[Stored data entries]

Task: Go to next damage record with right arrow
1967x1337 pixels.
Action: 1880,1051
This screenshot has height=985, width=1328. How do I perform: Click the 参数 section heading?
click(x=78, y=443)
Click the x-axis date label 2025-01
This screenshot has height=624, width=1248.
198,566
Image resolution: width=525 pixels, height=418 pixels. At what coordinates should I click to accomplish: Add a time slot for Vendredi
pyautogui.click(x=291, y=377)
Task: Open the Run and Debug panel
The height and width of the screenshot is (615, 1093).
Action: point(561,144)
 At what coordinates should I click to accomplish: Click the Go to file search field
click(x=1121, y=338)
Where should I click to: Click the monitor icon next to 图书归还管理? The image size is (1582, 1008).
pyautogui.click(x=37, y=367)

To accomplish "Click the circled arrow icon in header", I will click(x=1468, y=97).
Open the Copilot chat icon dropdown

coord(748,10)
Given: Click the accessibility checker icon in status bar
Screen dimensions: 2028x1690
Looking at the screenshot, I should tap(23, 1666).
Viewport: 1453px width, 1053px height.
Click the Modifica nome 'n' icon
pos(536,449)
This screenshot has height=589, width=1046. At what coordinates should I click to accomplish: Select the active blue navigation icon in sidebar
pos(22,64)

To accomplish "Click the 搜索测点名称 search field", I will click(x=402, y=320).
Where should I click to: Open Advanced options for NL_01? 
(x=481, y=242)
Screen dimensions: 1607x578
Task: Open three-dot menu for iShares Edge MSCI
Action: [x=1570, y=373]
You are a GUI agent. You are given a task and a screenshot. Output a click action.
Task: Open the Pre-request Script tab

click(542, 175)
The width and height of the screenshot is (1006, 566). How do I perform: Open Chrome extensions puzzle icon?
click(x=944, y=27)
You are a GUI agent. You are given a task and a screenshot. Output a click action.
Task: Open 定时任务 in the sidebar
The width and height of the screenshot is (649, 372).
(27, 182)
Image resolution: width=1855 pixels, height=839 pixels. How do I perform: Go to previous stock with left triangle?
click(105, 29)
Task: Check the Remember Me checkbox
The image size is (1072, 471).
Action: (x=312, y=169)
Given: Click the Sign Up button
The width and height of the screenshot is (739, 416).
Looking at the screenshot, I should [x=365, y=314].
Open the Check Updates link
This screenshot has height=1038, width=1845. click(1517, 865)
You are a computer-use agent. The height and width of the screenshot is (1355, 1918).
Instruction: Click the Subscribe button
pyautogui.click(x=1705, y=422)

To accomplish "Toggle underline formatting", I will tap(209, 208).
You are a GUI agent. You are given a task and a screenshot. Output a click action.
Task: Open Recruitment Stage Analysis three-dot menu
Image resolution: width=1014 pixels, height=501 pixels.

> [WHAT THE TASK REQUIRES] Restate word for word the lines above, beginning with the one that contains "Click the Modifica nome 'n' icon" and ending with the last line.

> [TASK SOLUTION]
Click the Modifica nome 'n' icon
pos(536,449)
This screenshot has height=589, width=1046. At what coordinates should I click to accomplish: Select the active blue navigation icon in sidebar
pos(22,64)

To accomplish "Click the 搜索测点名称 search field", I will click(x=402, y=320).
Where should I click to: Open Advanced options for NL_01? 
(x=481, y=242)
Screen dimensions: 1607x578
Task: Open three-dot menu for iShares Edge MSCI
Action: [x=1570, y=373]
You are a GUI agent. You are given a task and a screenshot. Output a click action.
Task: Open the Pre-request Script tab

click(542, 175)
The width and height of the screenshot is (1006, 566). How do I perform: Open Chrome extensions puzzle icon?
click(x=944, y=27)
You are a GUI agent. You are given a task and a screenshot. Output a click action.
Task: Open 定时任务 in the sidebar
The width and height of the screenshot is (649, 372).
(27, 182)
Image resolution: width=1855 pixels, height=839 pixels. How do I perform: Go to previous stock with left triangle?
click(105, 29)
Task: Check the Remember Me checkbox
The image size is (1072, 471).
Action: (x=312, y=169)
Given: Click the Sign Up button
The width and height of the screenshot is (739, 416).
Looking at the screenshot, I should [x=365, y=314].
Open the Check Updates link
This screenshot has height=1038, width=1845. click(1517, 865)
You are a computer-use agent. The height and width of the screenshot is (1355, 1918).
Instruction: Click the Subscribe button
pyautogui.click(x=1705, y=422)

To accomplish "Toggle underline formatting", I will tap(209, 208).
You are a GUI agent. You are given a task and a screenshot. Output a click action.
Task: Open Recruitment Stage Analysis three-dot menu
Image resolution: width=1014 pixels, height=501 pixels.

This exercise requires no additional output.